With omicron, scientists were pretty quick to gauge how it fared against different types of immune defenses by submitting it to lab tests, he notes. However, he says, “we need to get much better, and quicker, at doing it.” He argues that by studying how variants with known sequences act, and using data gathered about them to improve our understanding of how mutations influence viral behavior, we may eventually be able to determine, simply by looking at a new variant’s sequence, whether it’s likely to be more infectious or cause more dangerous symptoms.
At the moment there’s a “giant neon highlighter” on SARS-CoV-2 and covid, says Jeremy Kamil, a virologist based at Louisiana State University Health Shreveport. But everything being done to study the pandemic can also help us understand parasitic diseases like malaria, antimicrobial resistance, disease-causing fungi and molds, and viruses like RSV, a respiratory infection that can be fatal for infants. Surveillance systems for these pathogens could reduce their impact, saving both money and lives.
Predicting the behavior of bacteria from a genetic sequence could be even more complicated than doing so for a virus, says David Aanensen, director of the Global Health Research Unit on Genomic Surveillance of Antimicrobial Resistance, based at the University of Oxford. For one thing, bacteria are much more complex than viruses, and they have more complicated ways of replicating.
Still, the basic idea behind surveillance of bacterial genomes is the same as for viruses, he says—the goal is to identify concerning or drug-resistant variants, map their spread, and use genomic data to help us understand the cat-and-mouse game they play with the drugs we use to fight them. Perhaps drug-resistant germs could be spotted early enough to be eliminated before they become endemic. “We almost needed the pandemic to kick-start this work,” Aanensen says.
Today, though, nowhere near enough of it is being done, Kamil says. That’s not because it’s prohibitively expensive, he adds, but because it is held back—in the US at least—by a lack of suitable regulation, a reluctance to share data, and an absence of leadership. “It’s like we are wandering around in the dark,” he says.
Sharon Peacock, in the UK, thinks genomic sequencing should be used to inform vaccine development and rollout for all circulating viruses and harmful bacteria. She says this should be easier to do with all the new infrastructure put in place to deal with covid. She also hopes sequencing technology will move from labs into hospitals, where it could provide real-time data on things like how drug-resistant infections spread. That’s feasible thanks to advances in portable and easy-to-use sequencing machines, and it could improve infection control and patient care.
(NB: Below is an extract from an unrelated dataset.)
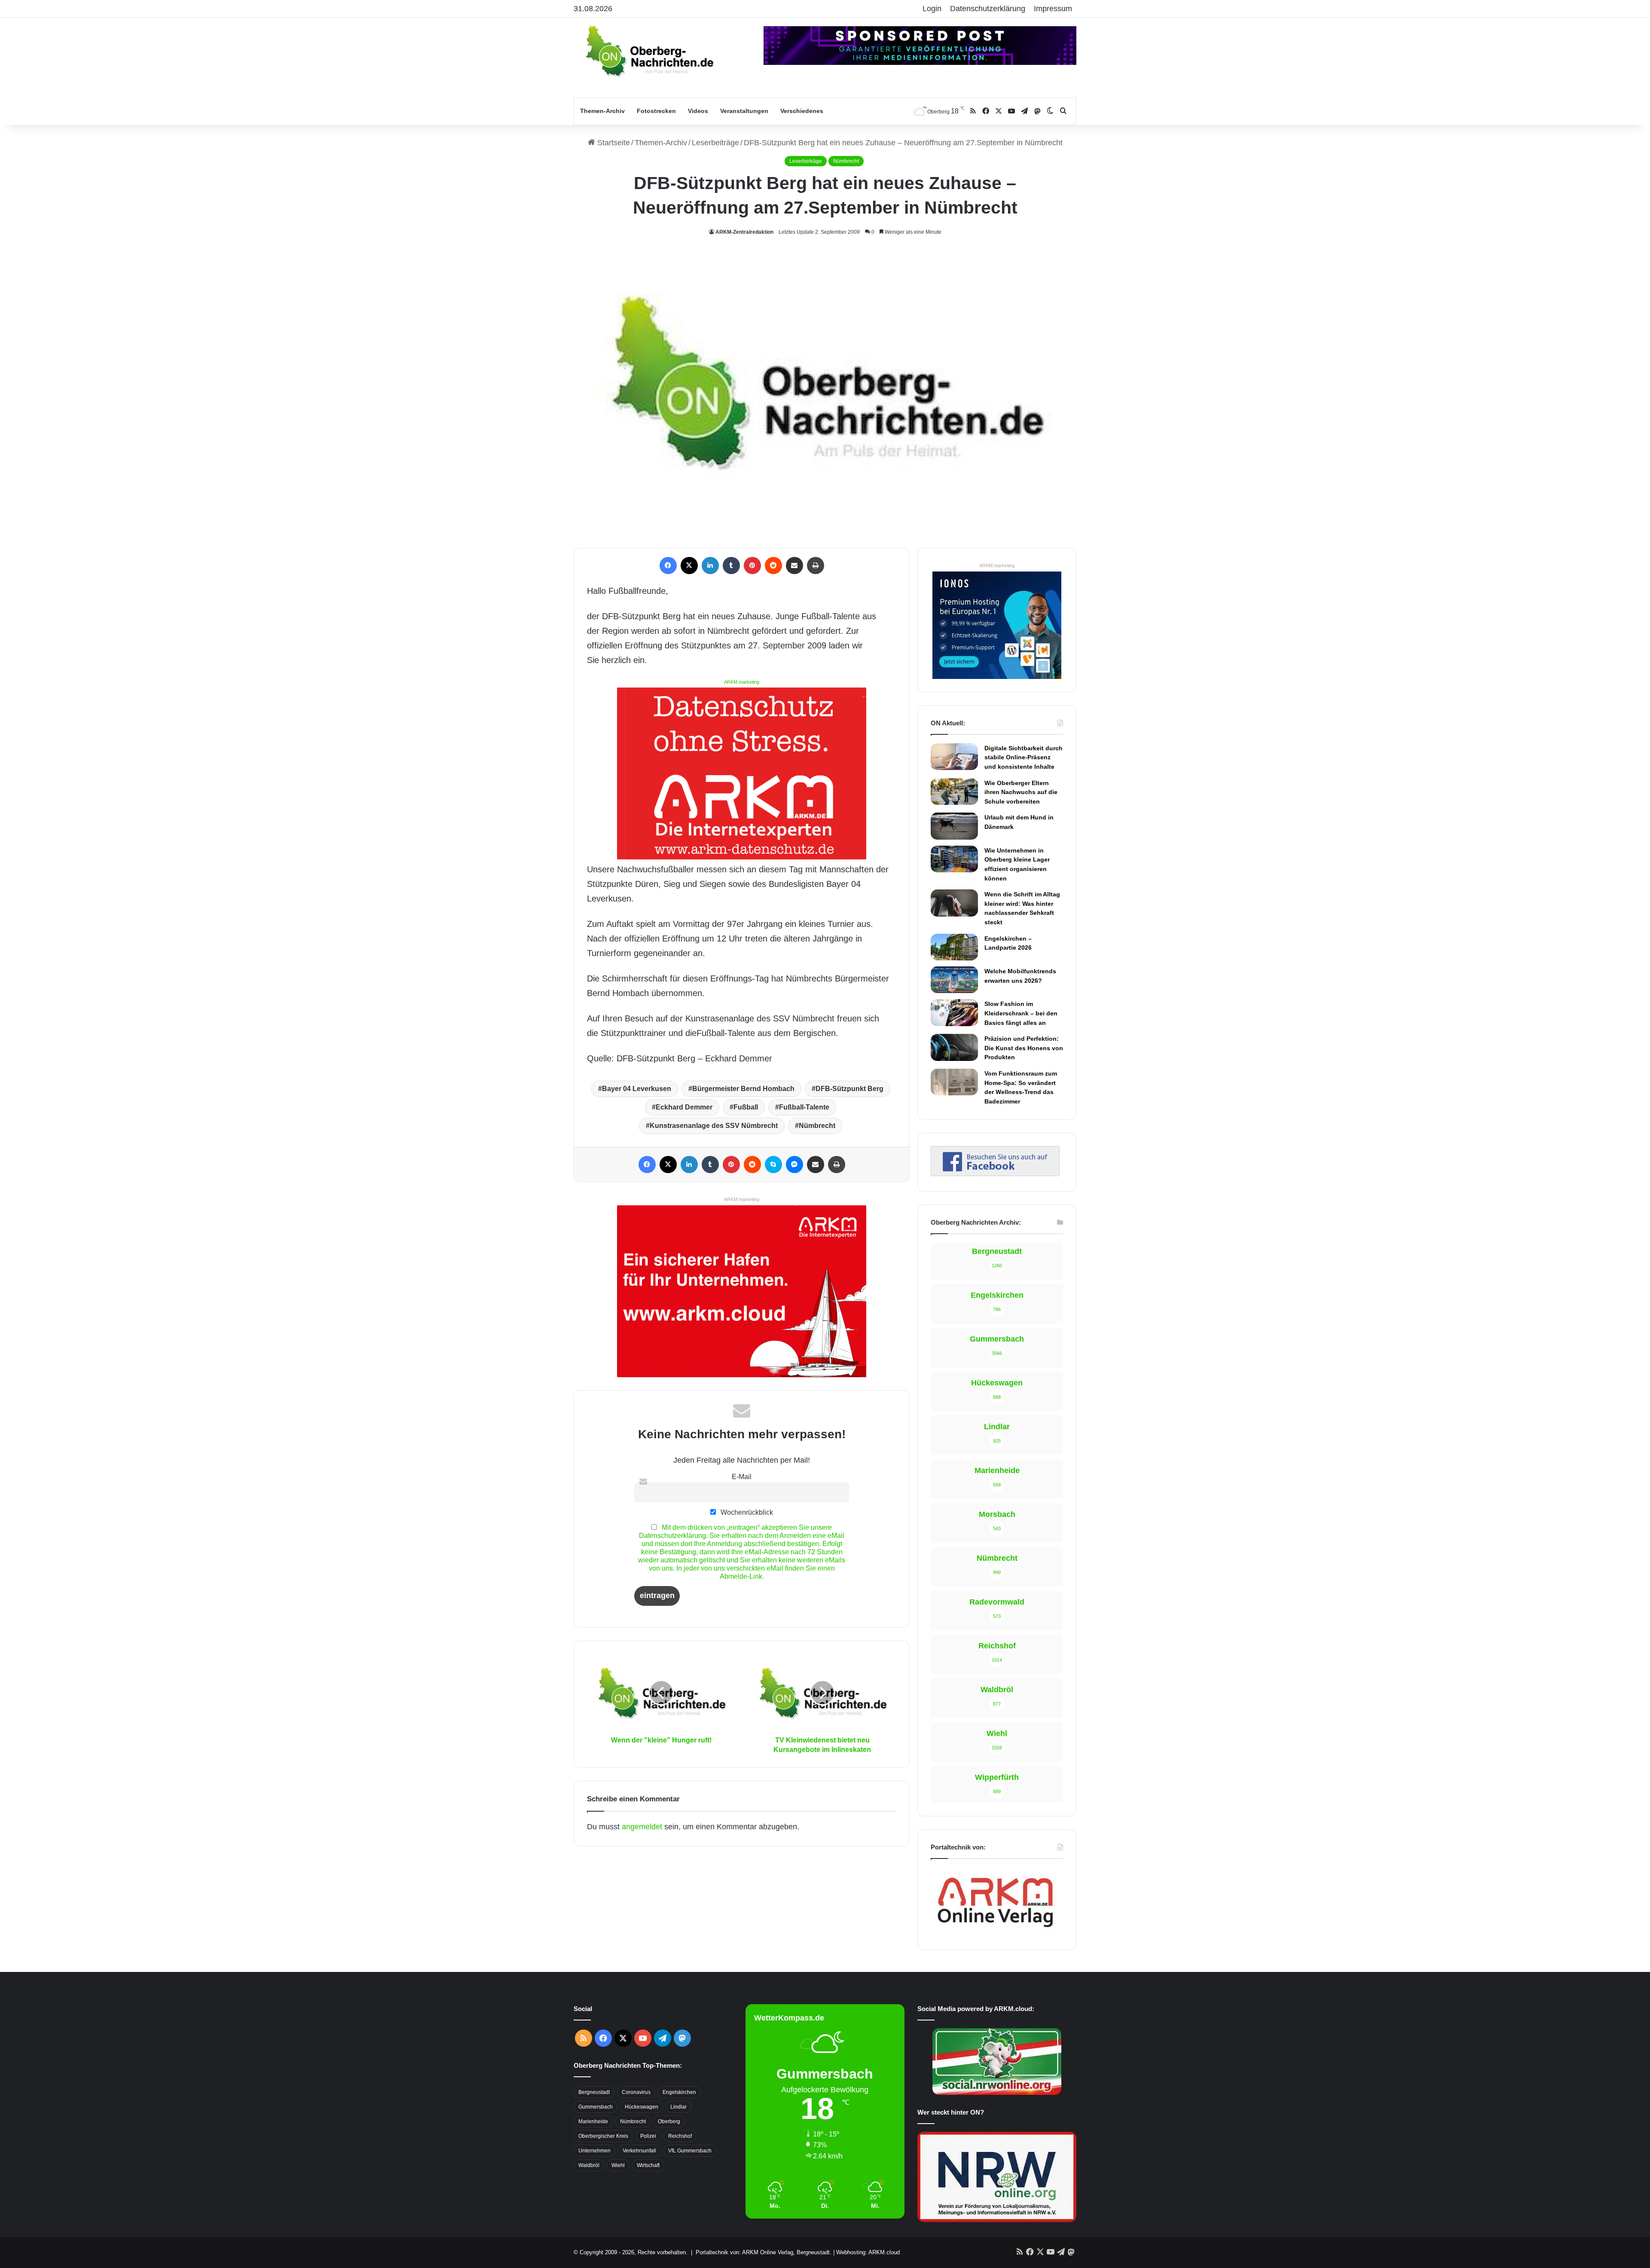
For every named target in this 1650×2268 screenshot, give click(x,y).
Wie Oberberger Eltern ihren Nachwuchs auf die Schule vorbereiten (1020, 792)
Even though the technology has become much cheaper, this will be expensive. But Oxford’s Aanensen believes some of the standard laboratory testing done routinely for bacteria like Streptococcus pneumoniae, which can cause pneumonia, meningitis, and sepsis, could be replaced by sequencing, offsetting some of the cost. “There’s a huge investment, but the value is immense,” he says. “You can get on top of and preempt new lineages, and guide the development of new interventions.”
In South Africa, de Oliveira plans to spend the first half of 2022 putting his new lab through its paces. Then he wants to raise $100 million for CERI, half of which he hopes will fund sequencing for research projects—anywhere in the world—that would not be able to afford it otherwise. Research that promises an immediate impact on health and policy will take precedence, he says.
“What we do well in South Africa, perhaps better than anywhere else in the world, is nonlinear sequencing. Things that have an impact on public health should always be sequenced first,” he says. And he’s optimistic that the momentum built up around sequencing will last well beyond the pandemic.
Correction: An earlier version of this article misstated Jeremy Kamil’s affiliation and title.